Task directions:
Going line by line through the records below, write out everything starting with the line containing "Instruction: Select the CG6163-PB" and going on through the line containing "Viewport: 1270px width, 952px", exactly and inclusively. Pictures do not go in.

.....

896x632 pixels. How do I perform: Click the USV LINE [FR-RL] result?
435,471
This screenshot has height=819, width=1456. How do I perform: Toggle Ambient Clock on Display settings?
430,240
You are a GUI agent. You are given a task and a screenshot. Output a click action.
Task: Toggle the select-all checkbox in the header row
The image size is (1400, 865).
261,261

.....

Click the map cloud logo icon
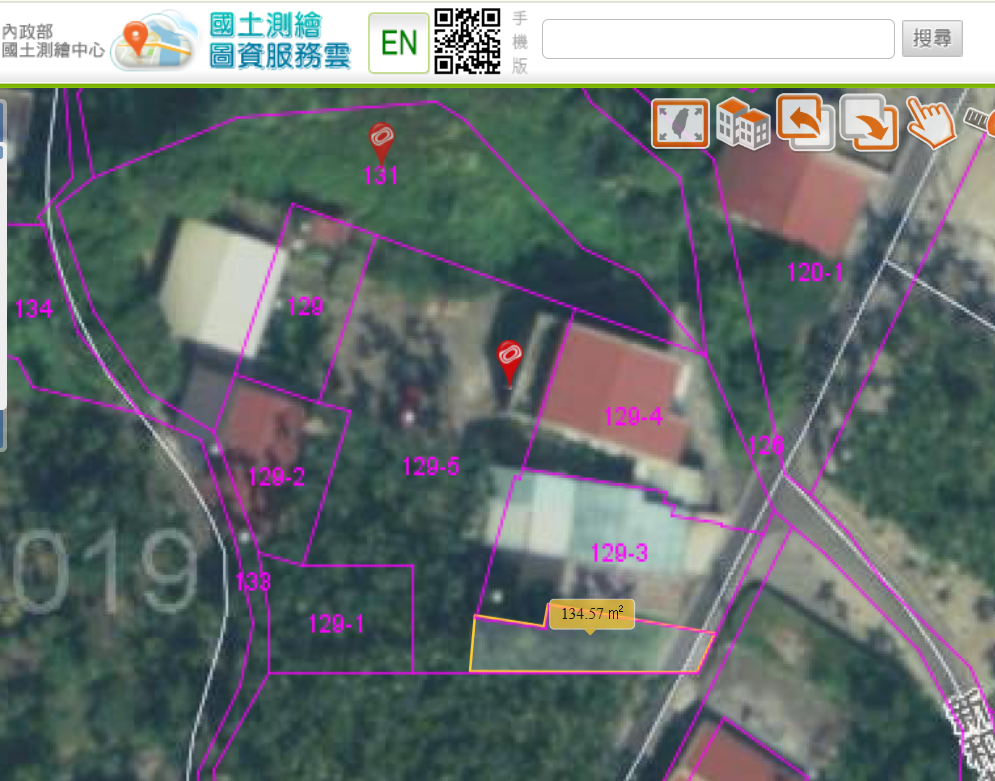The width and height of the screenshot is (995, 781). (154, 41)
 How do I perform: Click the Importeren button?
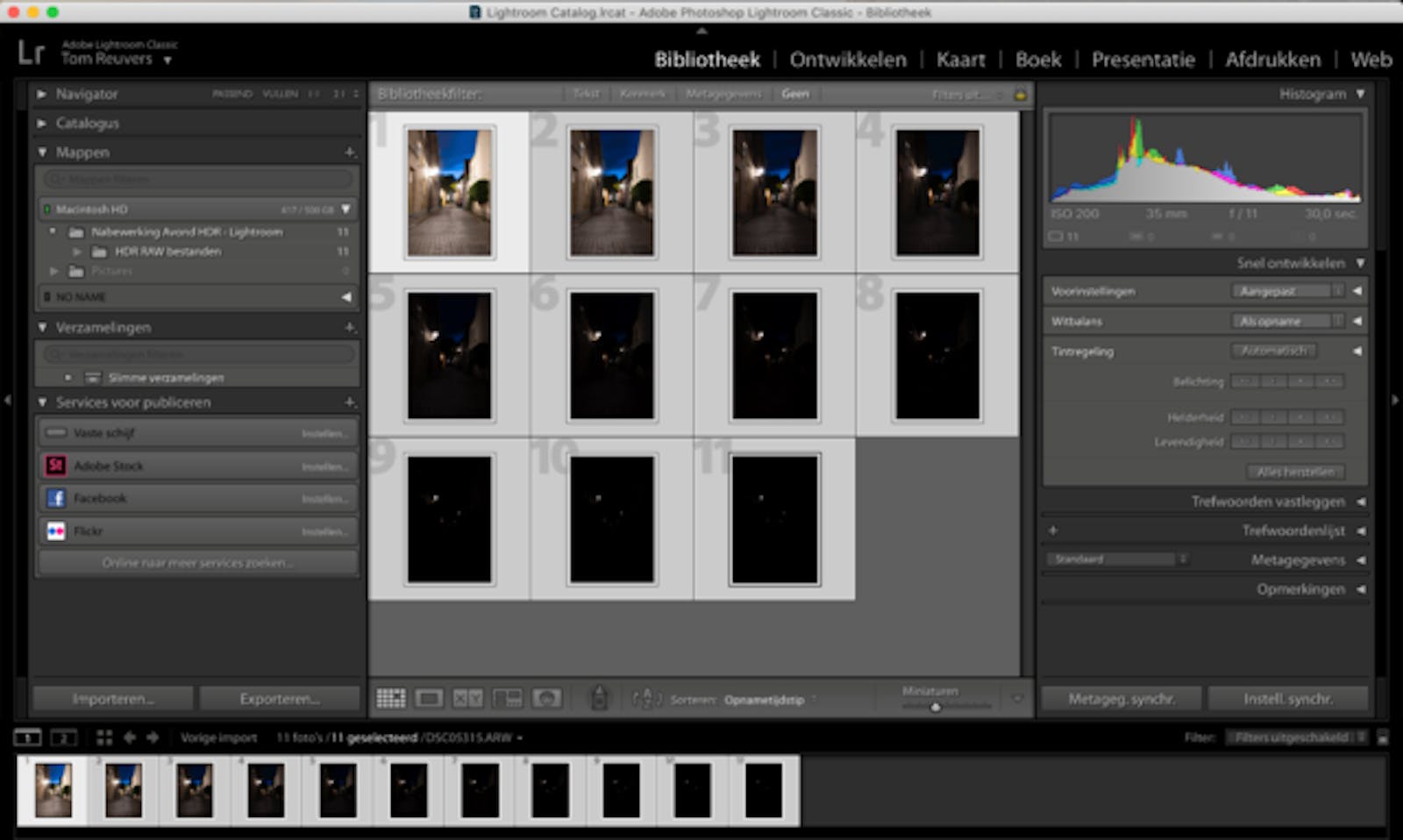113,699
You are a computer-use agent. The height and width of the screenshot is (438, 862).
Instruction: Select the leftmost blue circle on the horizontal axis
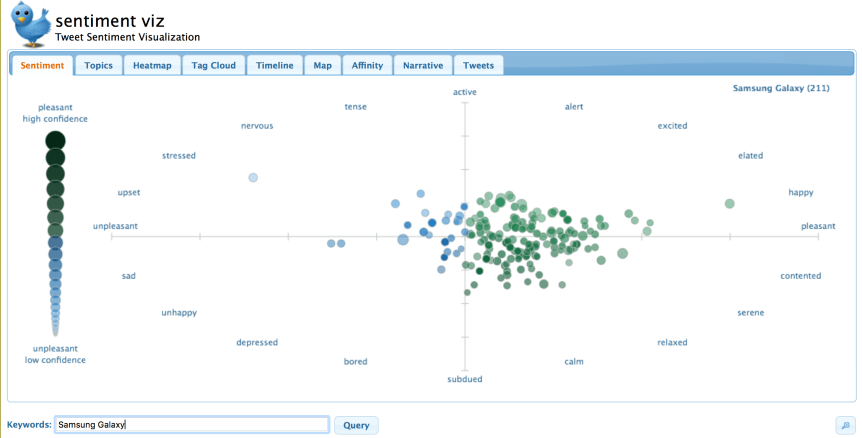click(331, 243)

.....

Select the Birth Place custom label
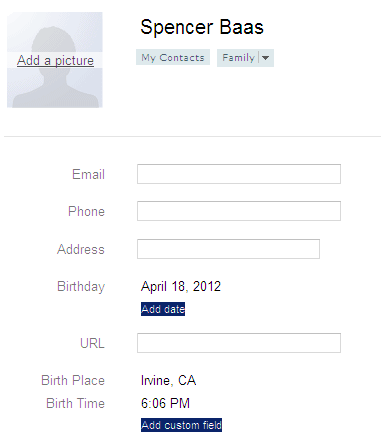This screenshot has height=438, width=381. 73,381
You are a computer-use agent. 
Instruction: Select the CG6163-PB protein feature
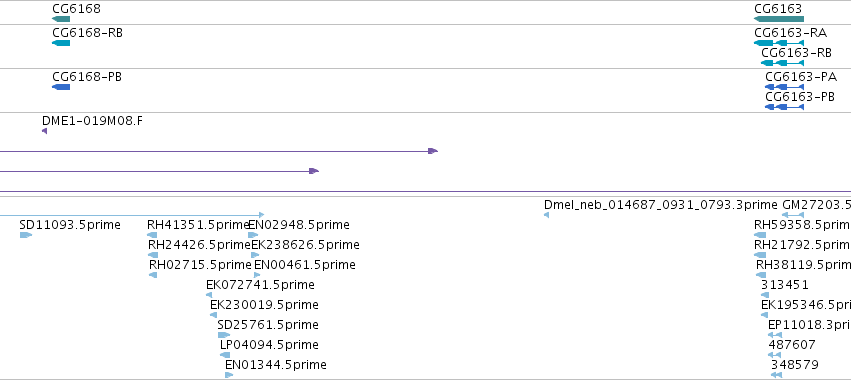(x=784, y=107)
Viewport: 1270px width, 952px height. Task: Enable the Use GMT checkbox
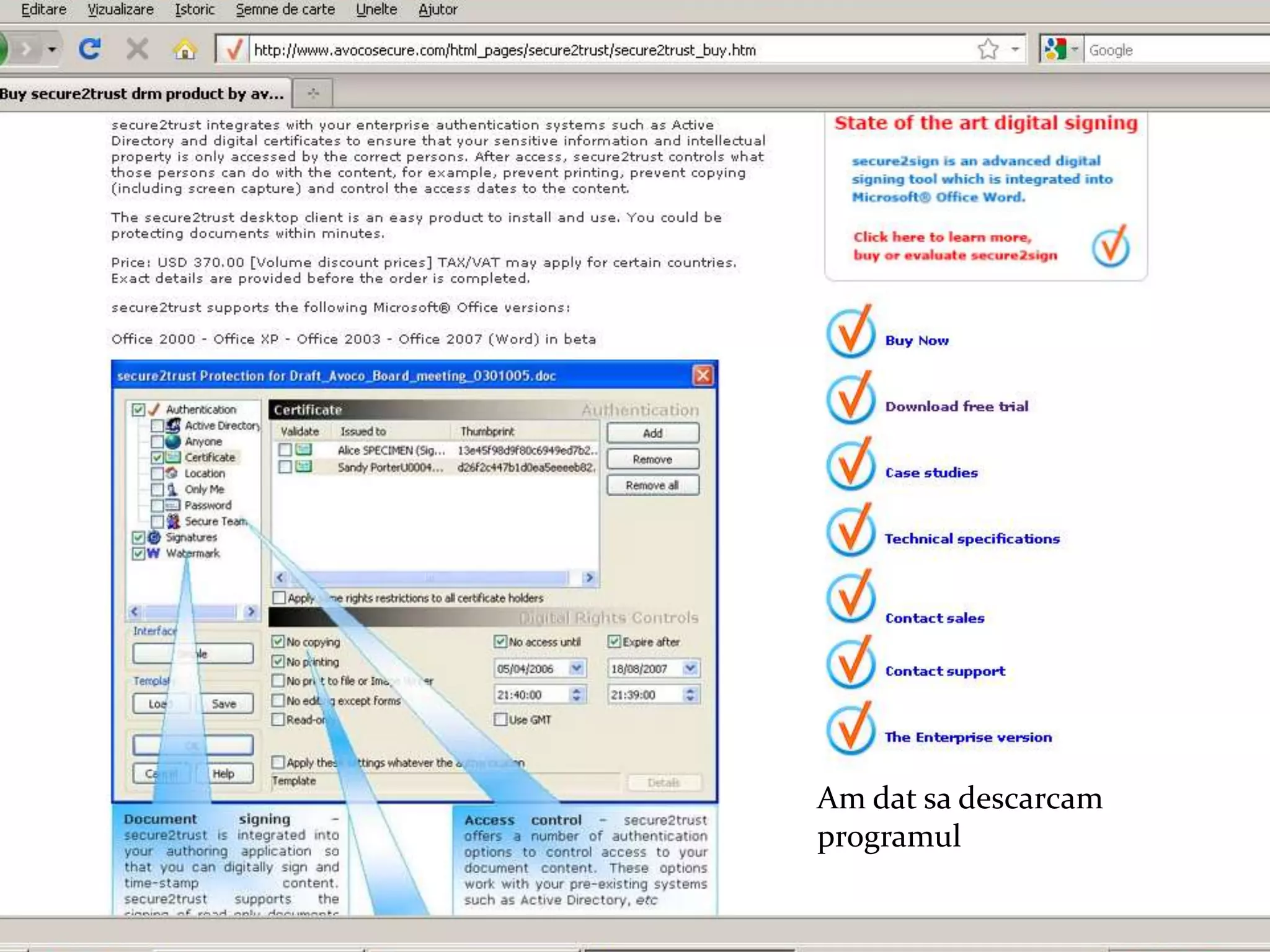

.....

Solution for this exercise:
Instruction: Select the CG6163-PB protein feature
(x=784, y=107)
Viewport: 1270px width, 952px height. Task: Enable the Use GMT checkbox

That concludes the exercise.